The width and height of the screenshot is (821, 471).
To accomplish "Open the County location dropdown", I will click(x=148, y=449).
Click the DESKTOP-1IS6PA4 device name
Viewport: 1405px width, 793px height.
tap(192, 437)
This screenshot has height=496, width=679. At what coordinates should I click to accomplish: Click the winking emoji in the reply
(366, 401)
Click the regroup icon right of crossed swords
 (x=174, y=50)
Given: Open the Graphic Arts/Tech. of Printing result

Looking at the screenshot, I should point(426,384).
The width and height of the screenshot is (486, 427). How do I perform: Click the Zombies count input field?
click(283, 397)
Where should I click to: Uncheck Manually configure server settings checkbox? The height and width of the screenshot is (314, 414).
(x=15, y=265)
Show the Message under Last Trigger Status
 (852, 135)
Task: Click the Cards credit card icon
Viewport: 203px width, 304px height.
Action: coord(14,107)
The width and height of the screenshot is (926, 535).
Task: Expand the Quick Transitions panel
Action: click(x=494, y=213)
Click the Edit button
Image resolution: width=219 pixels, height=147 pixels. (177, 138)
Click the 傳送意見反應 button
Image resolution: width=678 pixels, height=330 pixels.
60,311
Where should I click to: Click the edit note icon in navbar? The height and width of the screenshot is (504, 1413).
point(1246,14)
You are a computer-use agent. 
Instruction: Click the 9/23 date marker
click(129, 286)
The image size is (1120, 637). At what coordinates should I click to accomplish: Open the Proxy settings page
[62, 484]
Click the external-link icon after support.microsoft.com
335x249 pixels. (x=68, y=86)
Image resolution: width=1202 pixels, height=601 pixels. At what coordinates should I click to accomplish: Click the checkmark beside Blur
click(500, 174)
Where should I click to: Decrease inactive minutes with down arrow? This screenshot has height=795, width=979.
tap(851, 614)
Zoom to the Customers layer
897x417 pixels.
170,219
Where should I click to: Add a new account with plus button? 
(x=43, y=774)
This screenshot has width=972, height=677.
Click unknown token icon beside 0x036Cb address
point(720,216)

Required work:
All the entries above are to be transcribed without any alteration.

Written solution:
The width and height of the screenshot is (821, 471).
To accomplish "Open the County location dropdown", I will click(x=148, y=449).
Click the DESKTOP-1IS6PA4 device name
Viewport: 1405px width, 793px height.
tap(192, 437)
This screenshot has height=496, width=679. At what coordinates should I click to accomplish: Click the winking emoji in the reply
(366, 401)
Click the regroup icon right of crossed swords
 (x=174, y=50)
Given: Open the Graphic Arts/Tech. of Printing result

Looking at the screenshot, I should point(426,384).
The width and height of the screenshot is (486, 427). How do I perform: Click the Zombies count input field?
click(283, 397)
Where should I click to: Uncheck Manually configure server settings checkbox? The height and width of the screenshot is (314, 414).
(x=15, y=265)
Show the Message under Last Trigger Status
 (852, 135)
Task: Click the Cards credit card icon
Viewport: 203px width, 304px height.
Action: coord(14,107)
The width and height of the screenshot is (926, 535).
Task: Expand the Quick Transitions panel
Action: click(x=494, y=213)
Click the Edit button
Image resolution: width=219 pixels, height=147 pixels. (177, 138)
Click the 傳送意見反應 button
Image resolution: width=678 pixels, height=330 pixels.
60,311
Where should I click to: Click the edit note icon in navbar? The height and width of the screenshot is (504, 1413).
point(1246,14)
You are a computer-use agent. 
Instruction: Click the 9/23 date marker
click(129, 286)
The image size is (1120, 637). At what coordinates should I click to accomplish: Open the Proxy settings page
[62, 484]
Click the external-link icon after support.microsoft.com
335x249 pixels. (x=68, y=86)
Image resolution: width=1202 pixels, height=601 pixels. At what coordinates should I click to accomplish: Click the checkmark beside Blur
click(500, 174)
Where should I click to: Decrease inactive minutes with down arrow? This screenshot has height=795, width=979.
tap(851, 614)
Zoom to the Customers layer
897x417 pixels.
170,219
Where should I click to: Add a new account with plus button? 
(x=43, y=774)
This screenshot has width=972, height=677.
Click unknown token icon beside 0x036Cb address
point(720,216)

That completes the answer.